- _Exercise goal_
Given these entries, repeat exactly the lines starting with the one that has "Task: Click 修改" and going on through the one that has "Open the 工具(T) menu", both included, but none of the pictures.

(Beginning of Records to process)

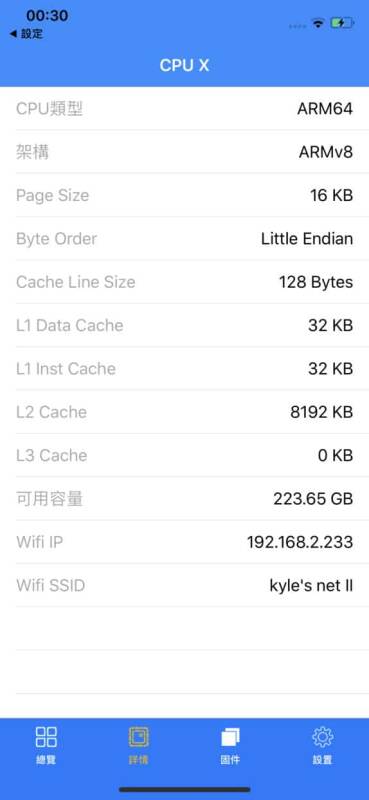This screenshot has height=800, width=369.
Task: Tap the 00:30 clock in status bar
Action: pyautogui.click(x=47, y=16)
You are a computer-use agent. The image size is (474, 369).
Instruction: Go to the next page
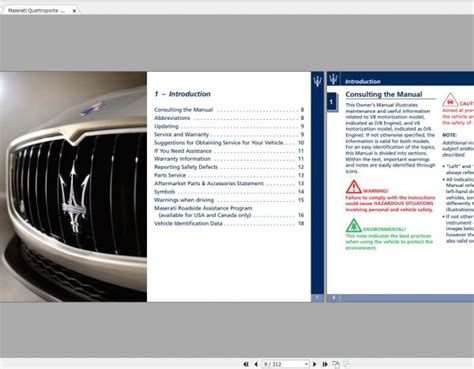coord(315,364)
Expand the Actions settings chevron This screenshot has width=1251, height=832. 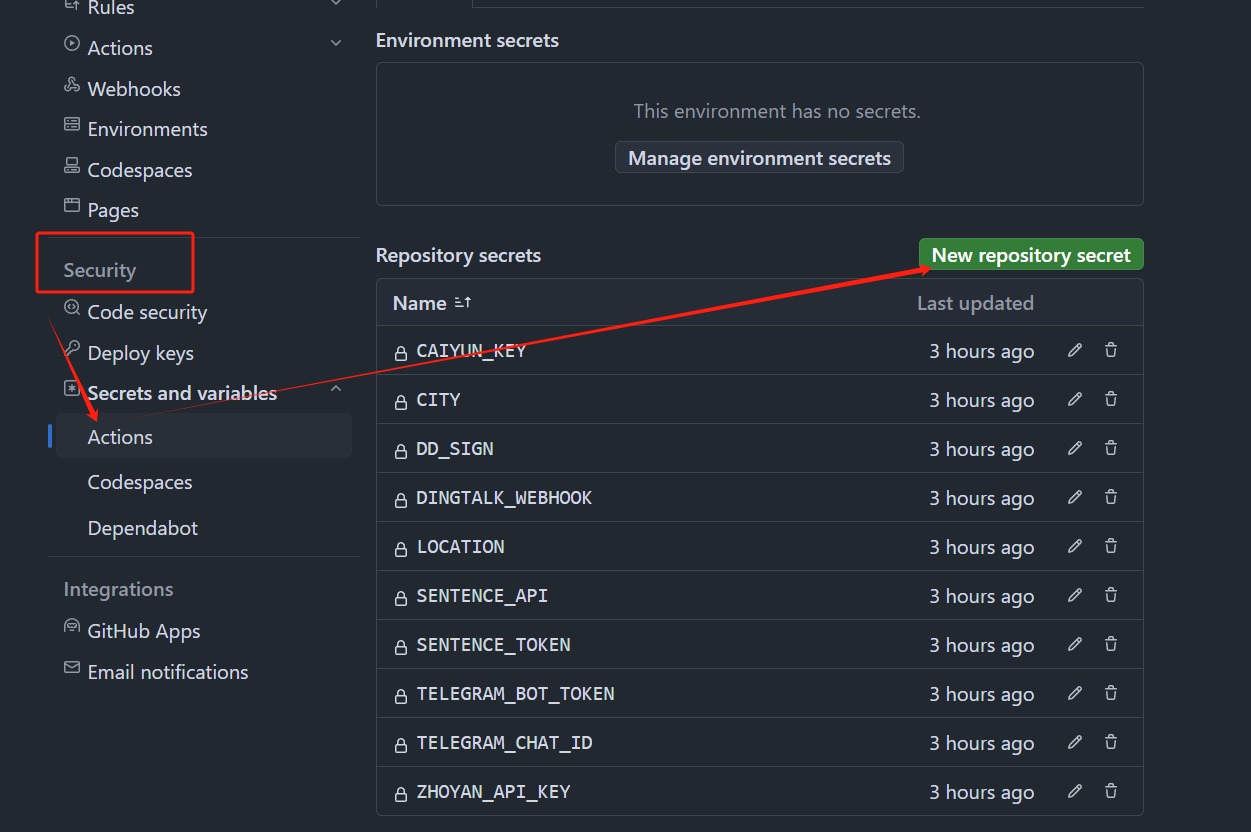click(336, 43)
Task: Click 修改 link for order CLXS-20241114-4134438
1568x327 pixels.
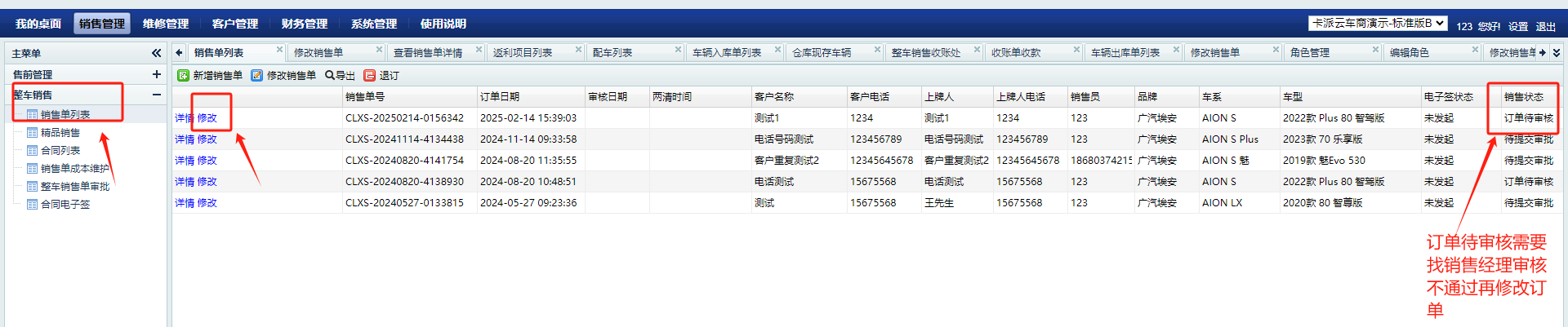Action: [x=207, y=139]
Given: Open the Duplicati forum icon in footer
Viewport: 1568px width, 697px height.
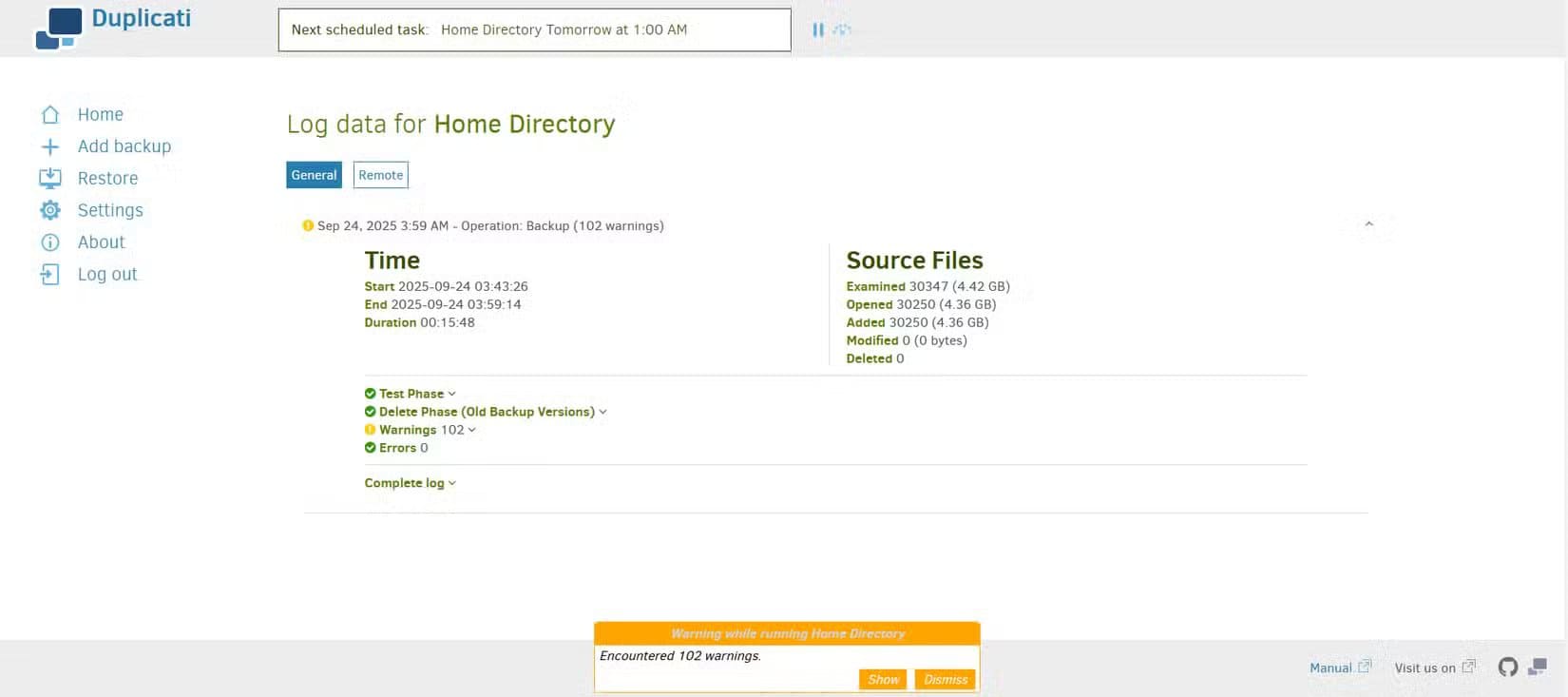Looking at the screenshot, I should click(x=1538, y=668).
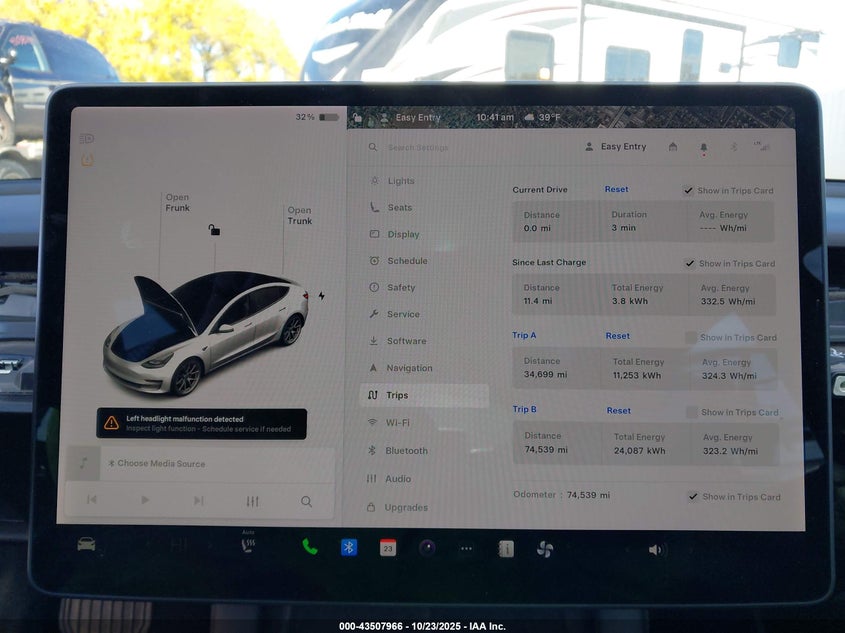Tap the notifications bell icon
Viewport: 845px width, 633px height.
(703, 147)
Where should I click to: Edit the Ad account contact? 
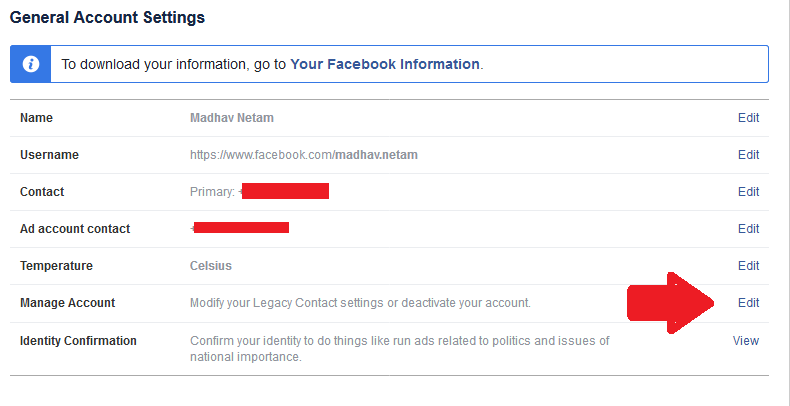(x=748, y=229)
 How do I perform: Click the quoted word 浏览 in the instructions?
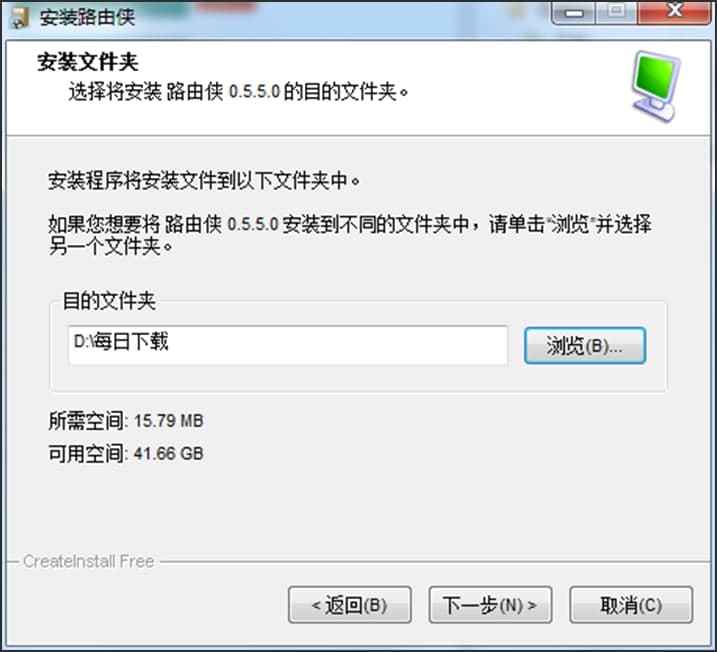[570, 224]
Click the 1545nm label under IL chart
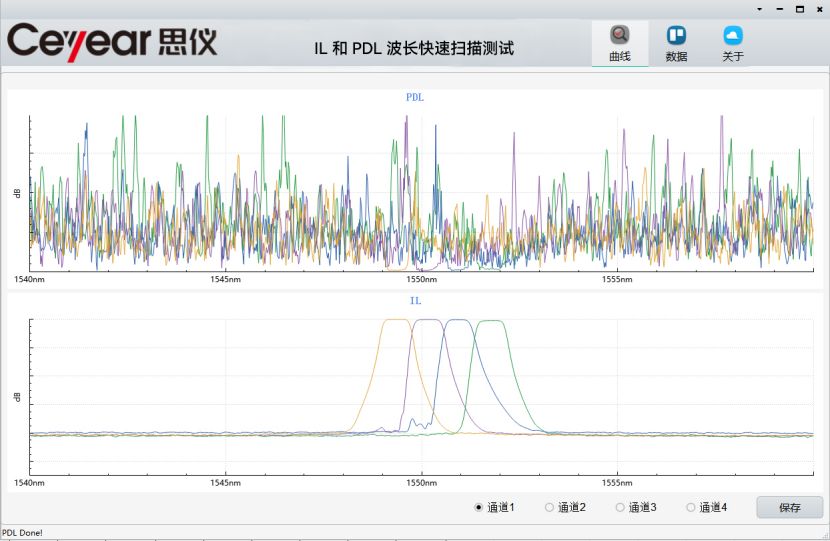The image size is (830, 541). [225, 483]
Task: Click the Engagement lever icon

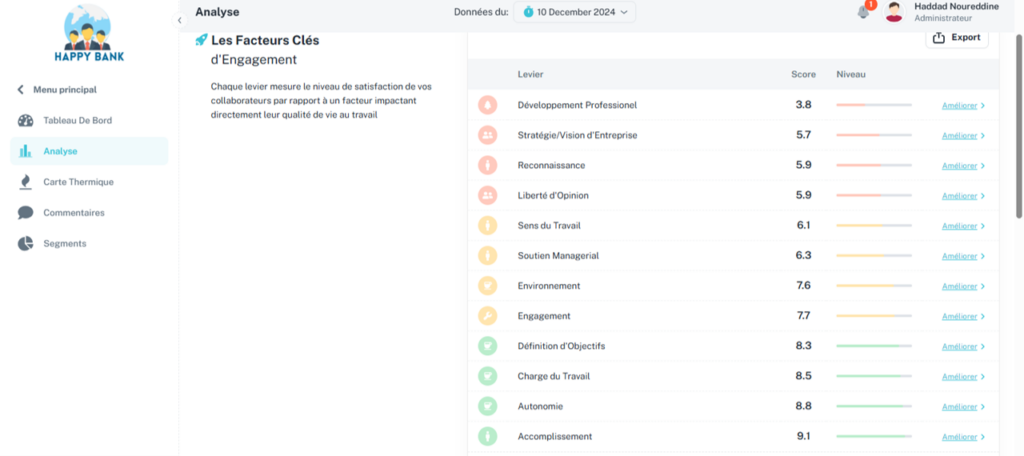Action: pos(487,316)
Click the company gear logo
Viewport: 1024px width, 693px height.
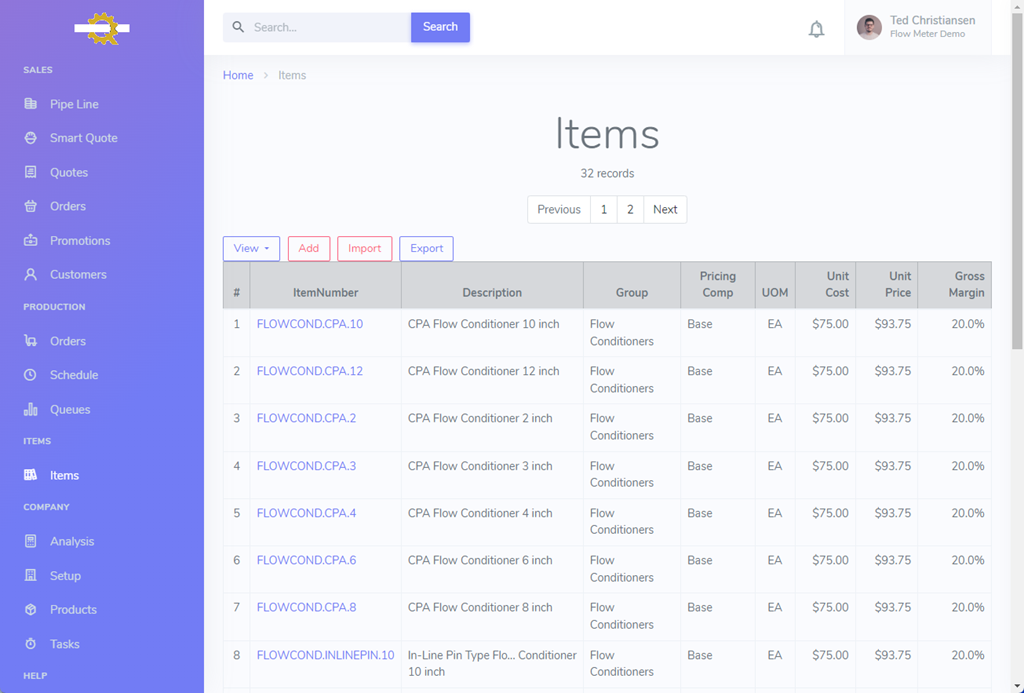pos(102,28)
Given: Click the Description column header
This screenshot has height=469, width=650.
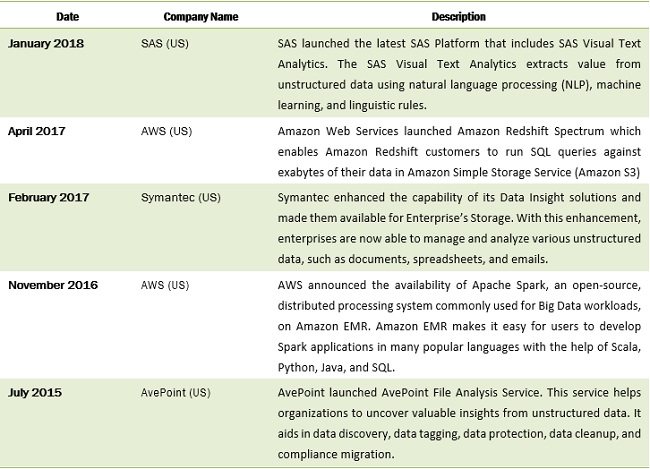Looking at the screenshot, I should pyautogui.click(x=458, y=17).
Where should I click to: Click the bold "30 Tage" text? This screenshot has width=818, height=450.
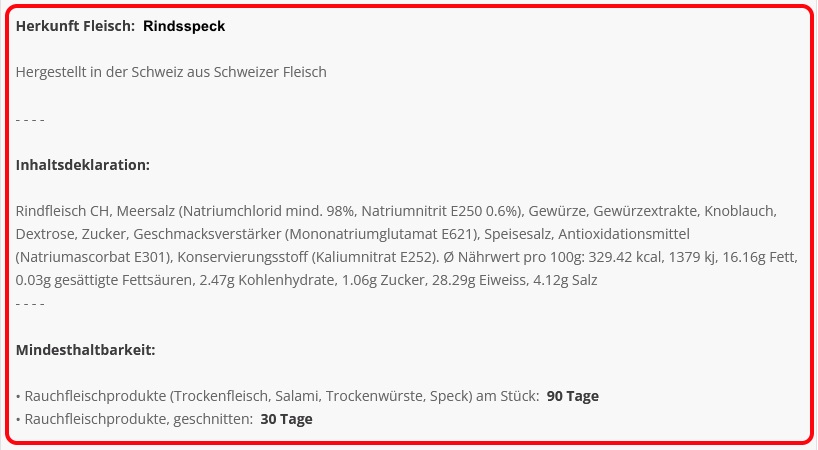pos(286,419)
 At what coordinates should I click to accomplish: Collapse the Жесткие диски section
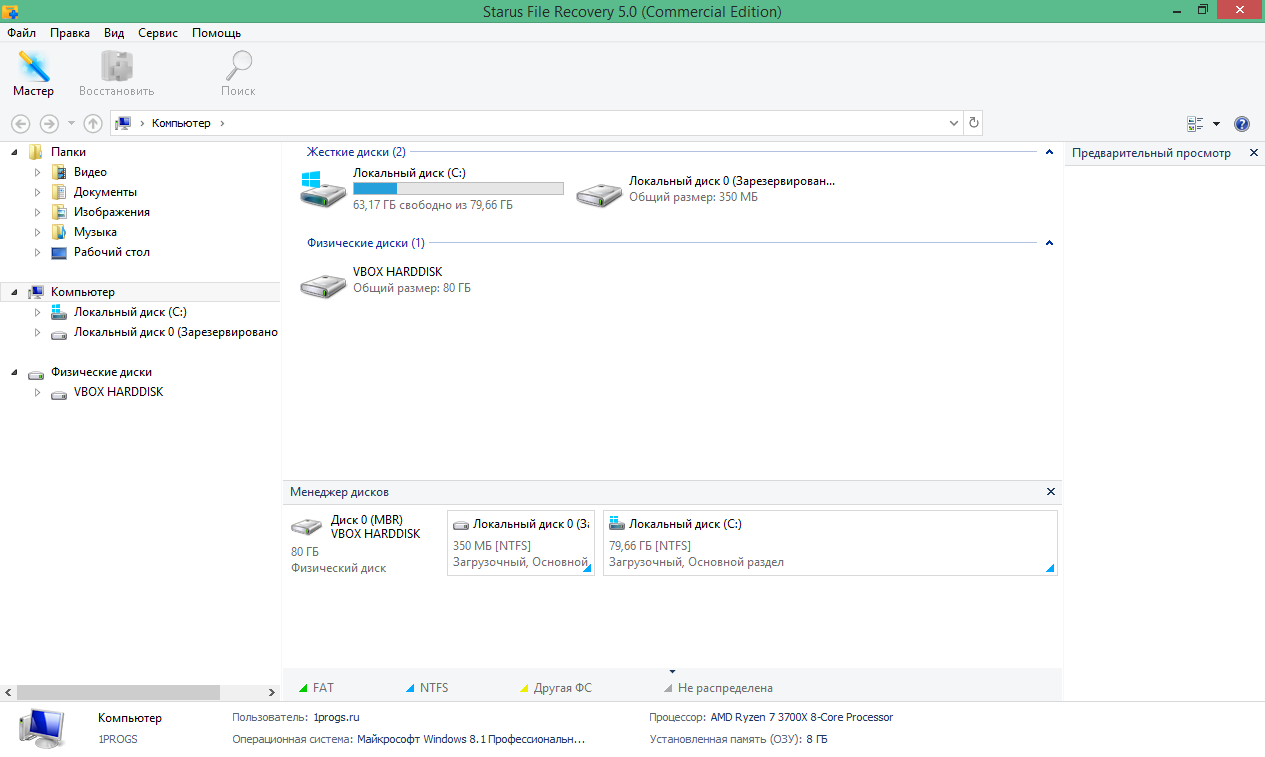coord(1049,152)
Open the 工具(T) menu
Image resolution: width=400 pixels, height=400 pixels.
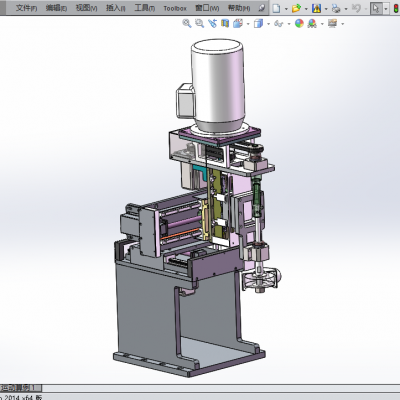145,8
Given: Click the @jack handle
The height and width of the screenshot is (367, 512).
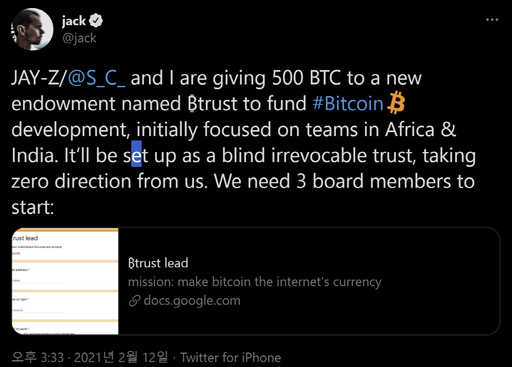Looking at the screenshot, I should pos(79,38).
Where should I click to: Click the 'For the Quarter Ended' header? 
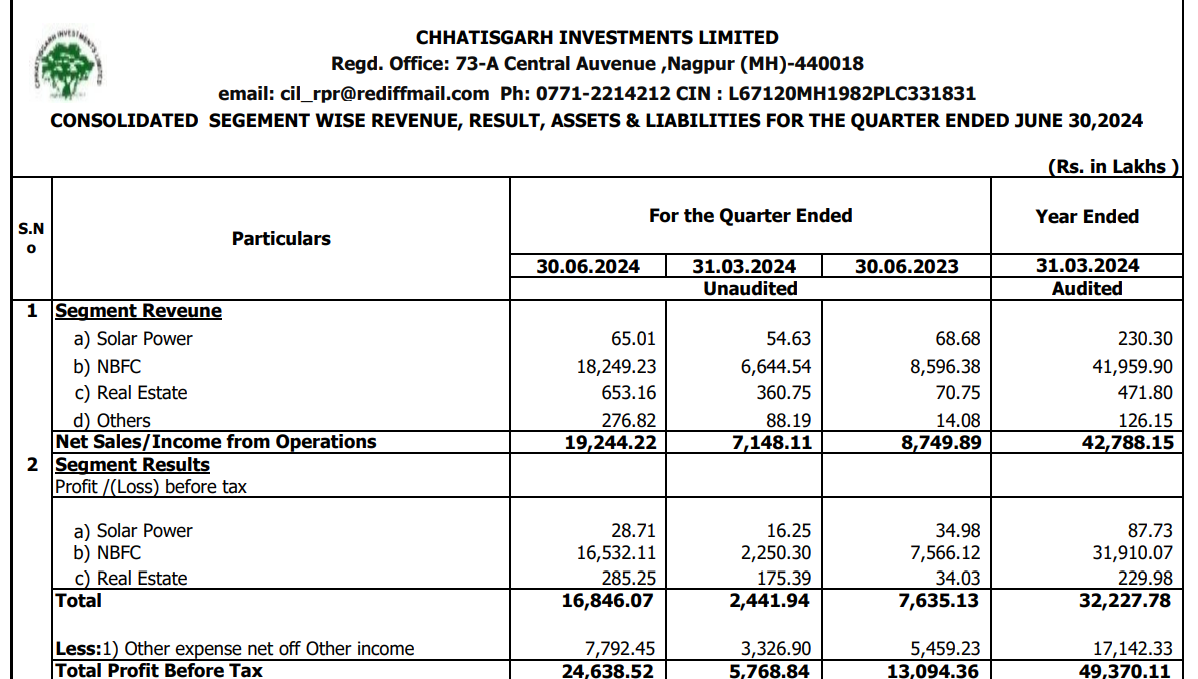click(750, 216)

(End of Records to process)

- _Answer below_
Task: Click 修改 link for order CLXS-20241114-4134438
1568x327 pixels.
Action: [x=207, y=139]
Given: Open the Duplicati forum icon in footer
Viewport: 1568px width, 697px height.
Looking at the screenshot, I should click(x=1538, y=668).
Tap the notifications bell icon
Viewport: 845px width, 633px height.
(703, 147)
Where should I click to: Edit the Ad account contact? 
(x=748, y=229)
 How do I perform: Click the quoted word 浏览 in the instructions?
[570, 224]
Click the 1545nm label under IL chart
The image size is (830, 541). [225, 483]
Task: Click the Engagement lever icon

Action: pos(487,316)
Click the company gear logo
Viewport: 1024px width, 693px height.
pos(102,28)
Given: Click the Description column header
This screenshot has height=469, width=650.
Looking at the screenshot, I should pyautogui.click(x=458, y=17).
Where should I click to: Click the bold "30 Tage" text? This screenshot has width=818, height=450.
pos(286,419)
 At what coordinates should I click to accomplish: Collapse the Жесткие диски section
coord(1049,152)
Open the 工具(T) menu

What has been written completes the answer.